───── RECORDS FOR THE TASK

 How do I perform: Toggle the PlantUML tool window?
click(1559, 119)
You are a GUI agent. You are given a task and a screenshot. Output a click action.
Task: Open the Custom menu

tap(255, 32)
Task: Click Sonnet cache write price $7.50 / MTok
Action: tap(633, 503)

──────────

## GOAL OF THE EXERCISE
Output the listing above as a JSON list of strings, one string for each line and no blank lines.

## TASK OUTPUT
[
  " How do I perform: Toggle the PlantUML tool window?",
  "click(1559, 119)",
  "You are a GUI agent. You are given a task and a screenshot. Output a click action.",
  "Task: Open the Custom menu",
  "tap(255, 32)",
  "Task: Click Sonnet cache write price $7.50 / MTok",
  "Action: tap(633, 503)"
]